→ Source passage
-
Bug
-
Resolution: Unresolved
-
Critical
-
4.20
Description of problem:
After upgrading from OpenShift 4.19.22 to 4.20.12, the ingress cluster operator reports Degraded=True due to CanaryChecksSucceeding=False. This occurs because the ingress-canary DaemonSet has desired=0 and does not schedule any pods.
The affected environment is a supported compact cluster topology where all nodes are control-plane and unschedulable, with infra labels and taints as documented in KCS 7109585.
In previous versions (4.17–4.19), the DaemonSet correctly inherited tolerations defined in the IngressController.spec.nodePlacement.tolerations section (e.g.,
{ operator: Exists }), allowing pods to run on tainted infra/master nodes.
In 4.20.12, the ingress-canary DaemonSet appears to use only a fixed toleration (key: node-role.kubernetes.io/infra) and no longer respects custom tolerations defined by the user, resulting in no schedulable nodes and ingress operator degradation.
This breaks compatibility with previously working and supported cluster architectures.
Version-Release number of selected component (if applicable):
4.20.12
How reproducible:
The issue consistently occurs after upgrading from OpenShift 4.19.x to 4.20.12 in compact clusters where all nodes are control-plane (master), unschedulable, and tainted, with the IngressController configured to use custom tolerations (e.g., operator: Exists).
Steps to Reproduce:
1. Deploy an OpenShift 4.19.x cluster using a compact topology:
- All nodes are control-plane (master), tainted as unschedulable.
- Nodes are labeled as infra: node-role.kubernetes.io/infra=""
- IngressController is configured with tolerations:
spec:
nodePlacement:
tolerations: - operator: Exists
2. Confirm that the ingress-canary DaemonSet schedules pods and ingress operator is healthy.
3. Upgrade the cluster to OpenShift 4.20.12.
4. Observe that:
- The ingress cluster operator becomes Degraded with `CanaryChecksSucceeding=False`.
- The ingress-canary DaemonSet shows desired/current pods = 0.
- The toleration from IngressController is no longer respected.

→ Supplied material
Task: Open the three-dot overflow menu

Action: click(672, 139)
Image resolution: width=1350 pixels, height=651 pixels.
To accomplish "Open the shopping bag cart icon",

→ Problems to work on
**A.** List every outcome that step 4 of the bug report's reproduction steps says to observe after the upgrade.
**B.** Transcribe the passage of the bug report starting at "This breaks compatibility" and ending at "(e.g., operator: Exists).".

→ Set of answers
**A.**
- The ingress cluster operator becomes Degraded with `CanaryChecksSucceeding=False`.
- The ingress-canary DaemonSet shows desired/current pods = 0.
- The toleration from IngressController is no longer respected.

**B.**
This breaks compatibility with previously working and supported cluster architectures.
Version-Release number of selected component (if applicable):
4.20.12
How reproducible:
The issue consistently occurs after upgrading from OpenShift 4.19.x to 4.20.12 in compact clusters where all nodes are control-plane (master), unschedulable, and tainted, with the IngressController configured to use custom tolerations (e.g., operator: Exists).